* **Saved data entries**:
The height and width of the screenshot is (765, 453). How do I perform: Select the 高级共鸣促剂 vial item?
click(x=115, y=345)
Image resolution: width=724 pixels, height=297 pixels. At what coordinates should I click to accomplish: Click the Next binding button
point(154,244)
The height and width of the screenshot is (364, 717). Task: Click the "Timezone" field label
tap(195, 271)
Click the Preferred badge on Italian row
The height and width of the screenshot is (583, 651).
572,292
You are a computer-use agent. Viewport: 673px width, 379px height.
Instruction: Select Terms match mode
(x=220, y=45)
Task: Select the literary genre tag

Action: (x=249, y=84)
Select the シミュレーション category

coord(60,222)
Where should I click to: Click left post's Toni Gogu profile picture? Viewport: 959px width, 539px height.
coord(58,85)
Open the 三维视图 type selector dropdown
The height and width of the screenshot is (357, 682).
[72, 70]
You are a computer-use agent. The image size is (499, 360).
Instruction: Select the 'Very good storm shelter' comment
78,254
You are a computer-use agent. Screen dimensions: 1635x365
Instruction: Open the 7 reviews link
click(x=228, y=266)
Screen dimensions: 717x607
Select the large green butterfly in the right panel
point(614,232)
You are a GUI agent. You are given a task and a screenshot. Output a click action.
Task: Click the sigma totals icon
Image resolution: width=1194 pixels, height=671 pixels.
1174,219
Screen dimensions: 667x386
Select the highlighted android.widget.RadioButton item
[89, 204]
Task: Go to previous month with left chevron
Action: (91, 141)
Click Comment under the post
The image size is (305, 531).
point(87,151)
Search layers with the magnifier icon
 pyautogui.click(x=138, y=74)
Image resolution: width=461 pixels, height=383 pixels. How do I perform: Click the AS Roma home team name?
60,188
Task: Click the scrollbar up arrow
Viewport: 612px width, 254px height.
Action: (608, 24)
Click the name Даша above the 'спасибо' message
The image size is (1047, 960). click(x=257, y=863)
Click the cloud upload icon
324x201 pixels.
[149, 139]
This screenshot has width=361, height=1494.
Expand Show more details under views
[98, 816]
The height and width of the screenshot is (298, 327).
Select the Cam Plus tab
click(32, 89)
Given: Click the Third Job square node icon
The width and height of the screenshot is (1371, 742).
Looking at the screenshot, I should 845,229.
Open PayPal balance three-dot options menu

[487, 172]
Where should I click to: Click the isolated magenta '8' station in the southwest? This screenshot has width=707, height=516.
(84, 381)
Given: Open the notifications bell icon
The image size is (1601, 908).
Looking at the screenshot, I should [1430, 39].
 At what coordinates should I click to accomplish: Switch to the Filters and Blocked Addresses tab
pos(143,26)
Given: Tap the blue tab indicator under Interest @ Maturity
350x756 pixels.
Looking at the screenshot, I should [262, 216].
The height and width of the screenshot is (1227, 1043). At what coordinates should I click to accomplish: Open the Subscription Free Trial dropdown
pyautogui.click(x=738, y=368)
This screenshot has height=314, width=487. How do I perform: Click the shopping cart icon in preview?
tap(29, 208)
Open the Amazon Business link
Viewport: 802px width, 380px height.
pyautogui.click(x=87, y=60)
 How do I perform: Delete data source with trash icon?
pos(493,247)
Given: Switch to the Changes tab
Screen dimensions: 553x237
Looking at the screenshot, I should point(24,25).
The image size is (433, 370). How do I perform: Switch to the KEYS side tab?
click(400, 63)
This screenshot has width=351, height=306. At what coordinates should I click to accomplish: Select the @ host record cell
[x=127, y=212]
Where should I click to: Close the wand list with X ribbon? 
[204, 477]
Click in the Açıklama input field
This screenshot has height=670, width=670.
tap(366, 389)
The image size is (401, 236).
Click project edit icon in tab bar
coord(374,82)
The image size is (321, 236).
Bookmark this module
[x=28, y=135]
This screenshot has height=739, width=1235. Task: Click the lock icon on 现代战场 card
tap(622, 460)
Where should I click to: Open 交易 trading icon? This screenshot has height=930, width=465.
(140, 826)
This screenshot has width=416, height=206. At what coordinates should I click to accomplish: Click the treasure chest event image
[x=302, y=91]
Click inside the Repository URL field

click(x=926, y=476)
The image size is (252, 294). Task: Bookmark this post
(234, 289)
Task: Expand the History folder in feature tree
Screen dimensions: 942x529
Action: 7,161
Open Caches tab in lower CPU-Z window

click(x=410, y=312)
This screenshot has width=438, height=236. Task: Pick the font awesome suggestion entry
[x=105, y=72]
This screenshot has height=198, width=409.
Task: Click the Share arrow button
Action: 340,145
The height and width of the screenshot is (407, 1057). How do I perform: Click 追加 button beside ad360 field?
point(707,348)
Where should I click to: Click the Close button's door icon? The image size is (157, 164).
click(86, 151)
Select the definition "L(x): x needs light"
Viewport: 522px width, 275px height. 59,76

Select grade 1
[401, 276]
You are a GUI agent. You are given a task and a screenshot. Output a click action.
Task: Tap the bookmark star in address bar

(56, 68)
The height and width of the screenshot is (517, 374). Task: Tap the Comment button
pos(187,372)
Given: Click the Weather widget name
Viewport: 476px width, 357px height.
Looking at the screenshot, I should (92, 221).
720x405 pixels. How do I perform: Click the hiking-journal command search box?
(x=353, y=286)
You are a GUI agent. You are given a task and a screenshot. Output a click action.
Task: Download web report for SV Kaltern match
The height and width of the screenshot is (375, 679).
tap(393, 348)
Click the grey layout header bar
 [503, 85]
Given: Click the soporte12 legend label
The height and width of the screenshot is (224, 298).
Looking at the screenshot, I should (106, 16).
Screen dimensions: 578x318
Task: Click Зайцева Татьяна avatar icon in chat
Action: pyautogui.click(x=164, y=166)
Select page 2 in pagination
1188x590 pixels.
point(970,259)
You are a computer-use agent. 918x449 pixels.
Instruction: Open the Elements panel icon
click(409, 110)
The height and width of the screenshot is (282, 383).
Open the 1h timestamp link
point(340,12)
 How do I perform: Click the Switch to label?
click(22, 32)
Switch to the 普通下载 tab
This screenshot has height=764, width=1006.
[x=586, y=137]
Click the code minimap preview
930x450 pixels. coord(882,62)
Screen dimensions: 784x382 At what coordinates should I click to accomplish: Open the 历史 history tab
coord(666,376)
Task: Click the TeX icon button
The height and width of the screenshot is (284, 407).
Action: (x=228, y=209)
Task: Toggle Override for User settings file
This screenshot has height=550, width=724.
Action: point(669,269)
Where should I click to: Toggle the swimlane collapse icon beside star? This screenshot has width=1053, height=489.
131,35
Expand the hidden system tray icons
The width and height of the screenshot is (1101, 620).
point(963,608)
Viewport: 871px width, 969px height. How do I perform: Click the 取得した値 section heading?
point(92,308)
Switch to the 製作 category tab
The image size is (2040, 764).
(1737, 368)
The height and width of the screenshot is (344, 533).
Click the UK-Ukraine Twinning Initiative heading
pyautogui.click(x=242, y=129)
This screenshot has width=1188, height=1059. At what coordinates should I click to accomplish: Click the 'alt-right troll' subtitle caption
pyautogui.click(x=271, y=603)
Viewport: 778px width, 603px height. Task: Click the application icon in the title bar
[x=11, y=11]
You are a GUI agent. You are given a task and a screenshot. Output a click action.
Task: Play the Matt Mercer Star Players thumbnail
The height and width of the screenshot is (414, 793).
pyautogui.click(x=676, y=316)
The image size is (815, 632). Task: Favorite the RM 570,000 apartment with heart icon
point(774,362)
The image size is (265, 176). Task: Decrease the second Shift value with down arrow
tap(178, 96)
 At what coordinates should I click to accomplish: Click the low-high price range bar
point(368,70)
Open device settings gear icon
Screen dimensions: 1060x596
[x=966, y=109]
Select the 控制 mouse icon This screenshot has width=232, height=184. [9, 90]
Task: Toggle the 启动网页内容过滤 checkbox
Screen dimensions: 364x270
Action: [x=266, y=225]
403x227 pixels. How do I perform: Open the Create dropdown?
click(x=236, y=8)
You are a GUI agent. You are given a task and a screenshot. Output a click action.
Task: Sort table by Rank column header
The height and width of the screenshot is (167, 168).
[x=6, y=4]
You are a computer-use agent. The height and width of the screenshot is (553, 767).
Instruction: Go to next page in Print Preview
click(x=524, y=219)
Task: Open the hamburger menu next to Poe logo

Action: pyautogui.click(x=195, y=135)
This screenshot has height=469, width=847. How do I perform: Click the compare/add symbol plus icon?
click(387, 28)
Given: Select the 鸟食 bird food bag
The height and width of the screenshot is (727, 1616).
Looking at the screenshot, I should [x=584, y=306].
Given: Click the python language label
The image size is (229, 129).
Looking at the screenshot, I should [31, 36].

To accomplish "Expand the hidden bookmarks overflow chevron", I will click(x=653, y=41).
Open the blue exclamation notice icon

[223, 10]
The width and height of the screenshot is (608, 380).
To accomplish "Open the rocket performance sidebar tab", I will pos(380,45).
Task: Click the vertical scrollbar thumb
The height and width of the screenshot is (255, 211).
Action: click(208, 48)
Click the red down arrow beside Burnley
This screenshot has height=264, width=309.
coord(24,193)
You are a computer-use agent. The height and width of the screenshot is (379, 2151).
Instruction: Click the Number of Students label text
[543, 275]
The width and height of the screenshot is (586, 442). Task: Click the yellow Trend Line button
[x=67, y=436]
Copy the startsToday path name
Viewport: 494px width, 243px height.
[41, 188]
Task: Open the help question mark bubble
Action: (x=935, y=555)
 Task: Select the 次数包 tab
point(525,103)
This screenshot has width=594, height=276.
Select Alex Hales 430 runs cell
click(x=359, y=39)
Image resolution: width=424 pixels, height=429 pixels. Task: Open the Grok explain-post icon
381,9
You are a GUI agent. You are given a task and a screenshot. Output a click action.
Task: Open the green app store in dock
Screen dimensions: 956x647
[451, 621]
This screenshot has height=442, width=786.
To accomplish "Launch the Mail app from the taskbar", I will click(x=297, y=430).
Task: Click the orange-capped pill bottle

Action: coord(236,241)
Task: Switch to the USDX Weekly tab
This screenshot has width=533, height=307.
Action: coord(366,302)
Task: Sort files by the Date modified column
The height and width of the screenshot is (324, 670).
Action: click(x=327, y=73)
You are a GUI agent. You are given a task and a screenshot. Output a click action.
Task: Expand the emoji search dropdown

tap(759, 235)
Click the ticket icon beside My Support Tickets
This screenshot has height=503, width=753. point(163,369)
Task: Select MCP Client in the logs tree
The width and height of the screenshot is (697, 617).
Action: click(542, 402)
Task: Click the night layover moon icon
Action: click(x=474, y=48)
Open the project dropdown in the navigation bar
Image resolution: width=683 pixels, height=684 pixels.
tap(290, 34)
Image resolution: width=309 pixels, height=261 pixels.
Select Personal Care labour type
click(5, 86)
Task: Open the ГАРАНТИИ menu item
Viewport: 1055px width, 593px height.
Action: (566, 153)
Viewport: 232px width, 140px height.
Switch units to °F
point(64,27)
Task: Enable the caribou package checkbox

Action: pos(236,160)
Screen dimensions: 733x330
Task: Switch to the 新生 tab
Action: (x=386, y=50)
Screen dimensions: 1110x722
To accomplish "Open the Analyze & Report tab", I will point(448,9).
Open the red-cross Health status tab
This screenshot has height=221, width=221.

* **Description of the task**: Whenever a line in the records above contains the string "settings", copy that line.

* **Solved problem**:
Task: Toggle Override for User settings file
Open device settings gear icon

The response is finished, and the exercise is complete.